Of course, Egyptian and Greek coin designs borrow heavily from their ancient mythologies. Although in Egypt this trend did not take off until after World War II, Greek coin designers had begun to experiment a bit earlier by blending ancient narratives with modern politics. A favorite of many collectors is the 1910-11 1 Drachma (5g, .8350 Ag, .1342 ASW). This common two-year type features the bust of the aged King George on the obverse and a stylized depiction of Thetis, bearing the shield of Achilles, on the reverse. This odd pairing demands an explanation.
George was born into the royal Danish family in 1845. Looking to secure Great Britain as an ally, the Greek people courted the Danish prince (Denmark and Great Britain were strategic maritime partners) to be “King of the Hellenes,” a title that George accepted in 1863. In exchange for satisfying British demands (i.e., by not selecting a rival prince), the British transferred the Ionian Islands into Greek possession. Before his assassination in 1913, George’s 50-year reign experienced tremendous highs and miserable lows, with numerous territorial gains and losses, though his most enduring contribution may have been his instilling of confidence in the Greek people during these formative years of the constitutional monarchy.

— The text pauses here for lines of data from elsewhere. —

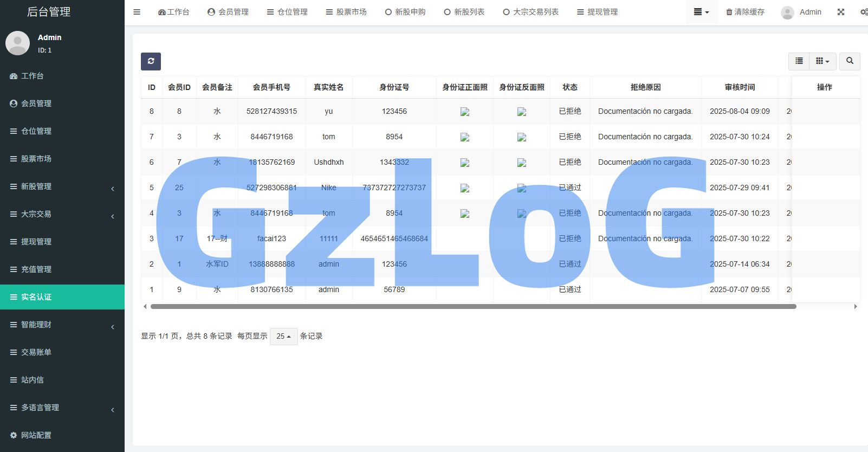
Task: Switch to the 新股申购 top tab
Action: click(x=405, y=12)
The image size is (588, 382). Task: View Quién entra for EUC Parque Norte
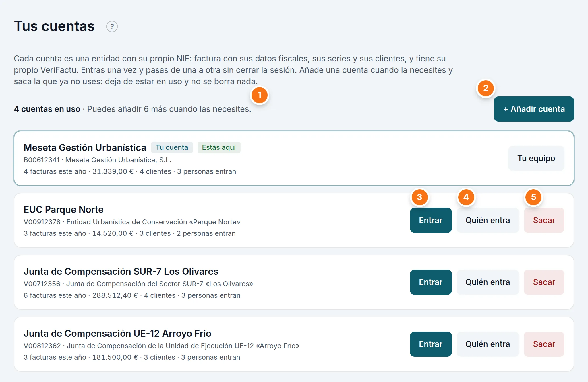pos(488,220)

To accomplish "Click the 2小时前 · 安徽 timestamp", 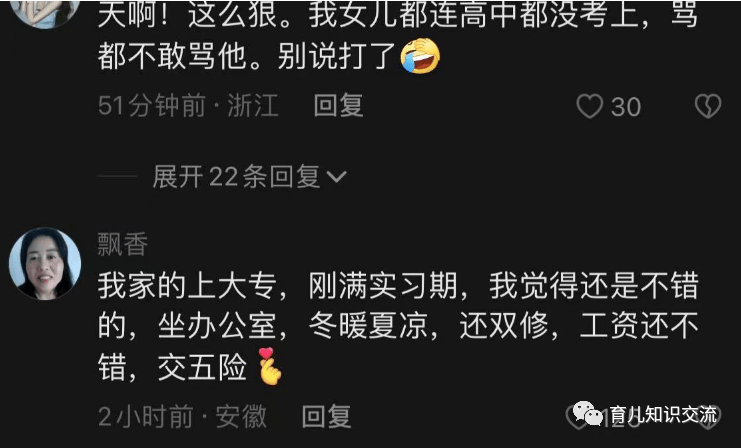I will coord(182,416).
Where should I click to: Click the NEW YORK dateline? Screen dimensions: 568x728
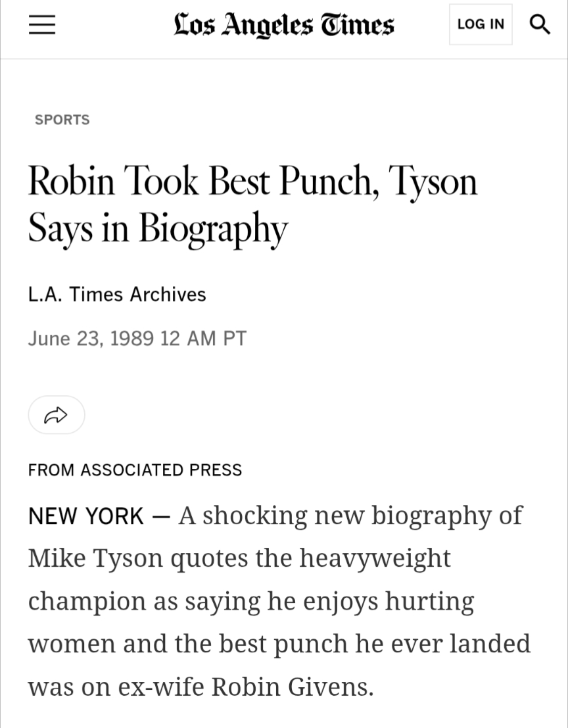click(85, 516)
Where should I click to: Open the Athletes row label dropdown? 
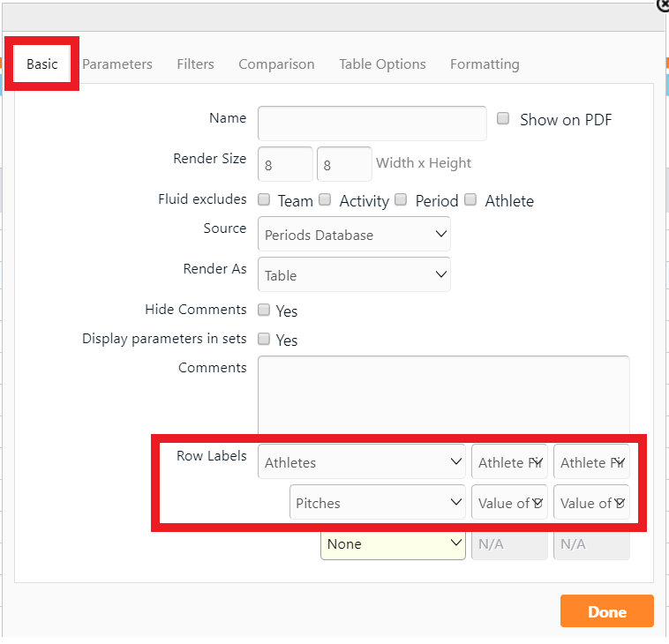(x=362, y=462)
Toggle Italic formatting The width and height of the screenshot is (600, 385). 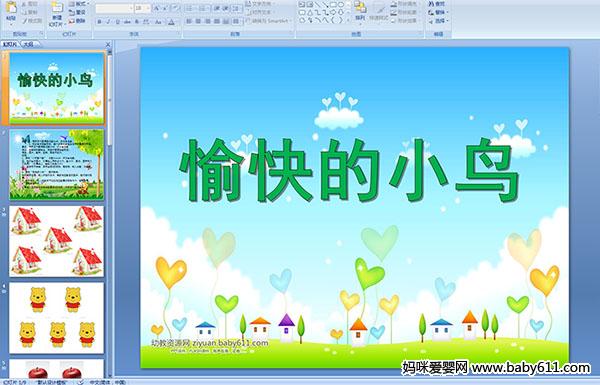click(x=108, y=22)
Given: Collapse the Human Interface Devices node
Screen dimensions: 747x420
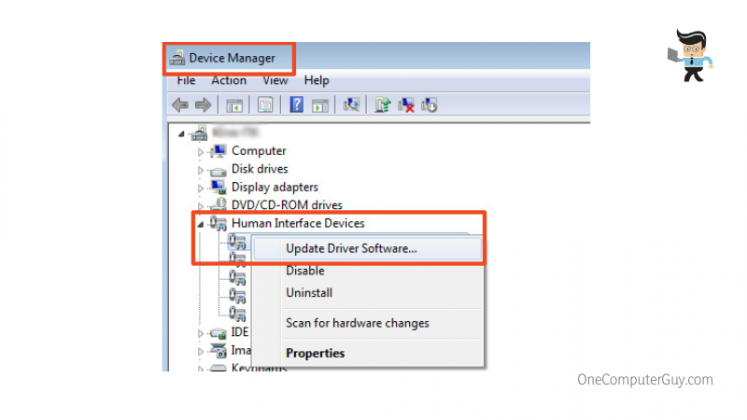Looking at the screenshot, I should 200,224.
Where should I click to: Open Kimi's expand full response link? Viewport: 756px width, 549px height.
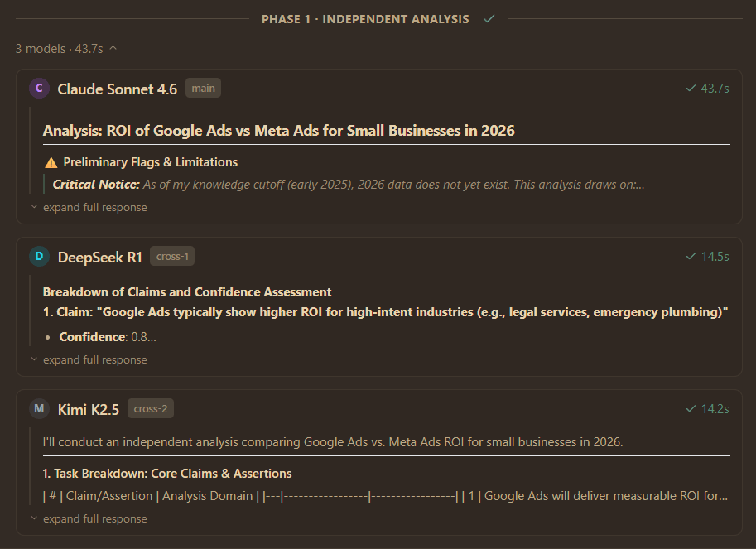(94, 519)
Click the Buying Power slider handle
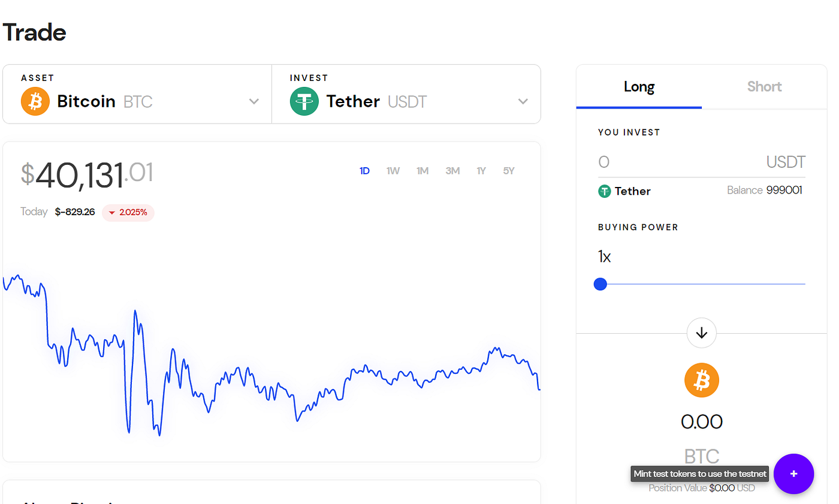The image size is (839, 504). (x=600, y=284)
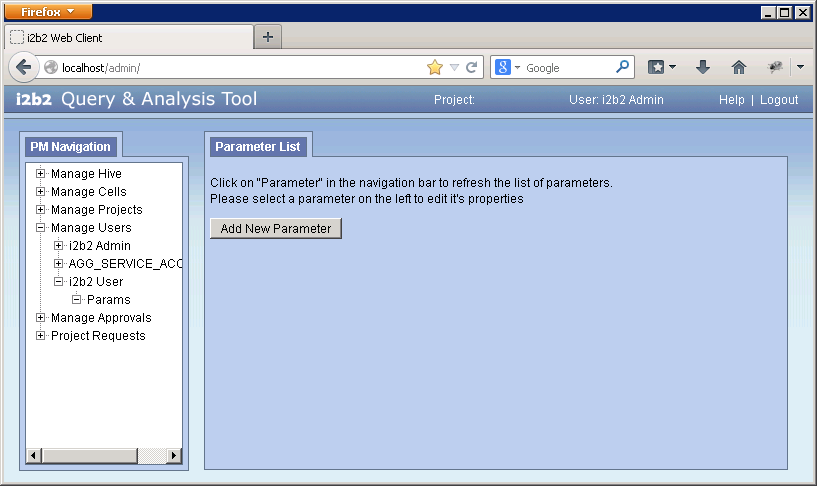The height and width of the screenshot is (486, 817).
Task: Open the downloads arrow icon
Action: pos(703,68)

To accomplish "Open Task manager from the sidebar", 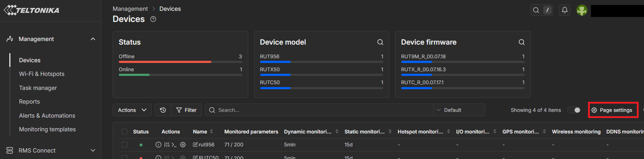I will [x=38, y=88].

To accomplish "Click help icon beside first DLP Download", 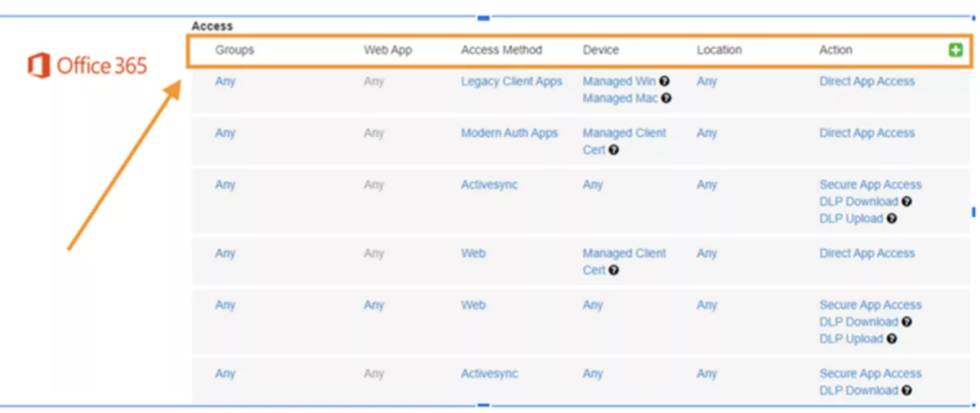I will coord(907,202).
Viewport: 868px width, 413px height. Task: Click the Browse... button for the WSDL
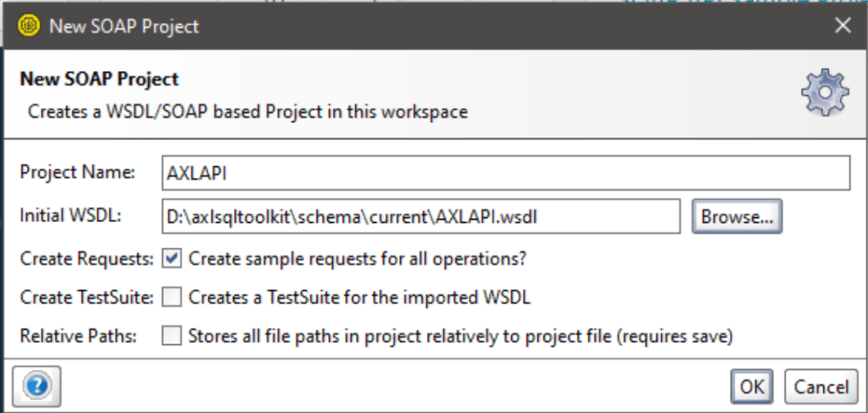[737, 216]
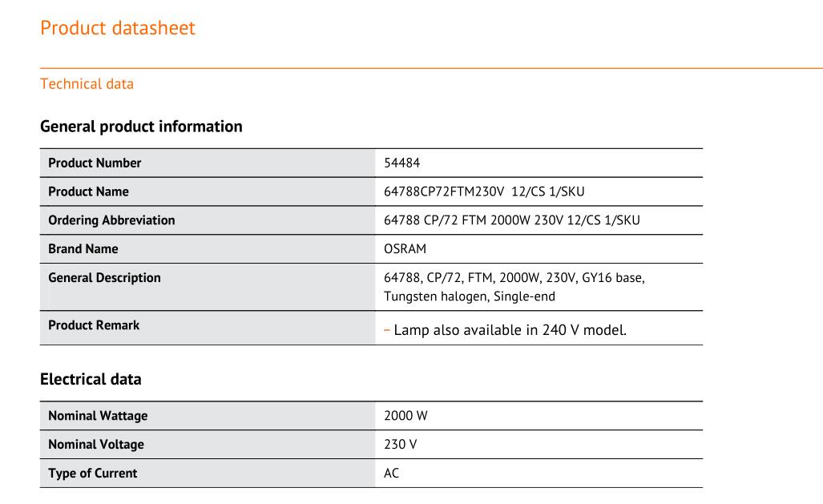Viewport: 823px width, 504px height.
Task: Click the Product Number row label
Action: pos(95,163)
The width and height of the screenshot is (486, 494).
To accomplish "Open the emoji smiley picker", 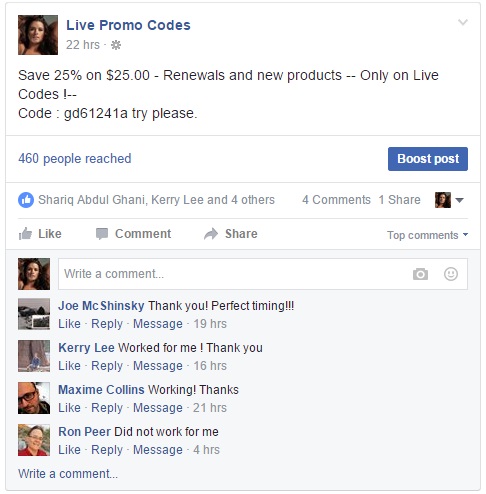I will tap(451, 274).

The 1910-11 Drachma’s reverse is one of the most beautiful of the early twentieth century, in part because of the rounded high points of the design. The choice to depict the myth of Thetis, goddess of the sea and heroine of Homer’s Iliad, is no coincidence. According to Paris Papamichos Chronakis, Lecturer of Modern Greek History at the University of Illinois at Chicago, “the scene depicted [on the coin] can be viewed as symbolic of national regeneration and an affirmation of the eventual triumph of Greece.” With their nationalist ambitions stifled in the 1897 war against the Ottoman Turks (remember, Troy, scene of the action in the Iliad, is located in Turkey), the Greeks rallied, symbolically, behind Achilles’s shield in their attempt to wrest the island of Crete from the Turks. Papamichos Chronakis also points out that the employment of ancient mythology—in this case the militaristic story of Thetis—is perfectly in line with the rebuilding of the army and the modernizing agenda following the Goudi Revolt of 1909.
Ancient symbols matter in Greece more than anywhere else. The wonderful Drachmas of 1910 and 1911 are but a small piece of this 3,000- year history. The governments under King George fully understood the importance of coinage in narrating and legitimizing their vision of the past and present.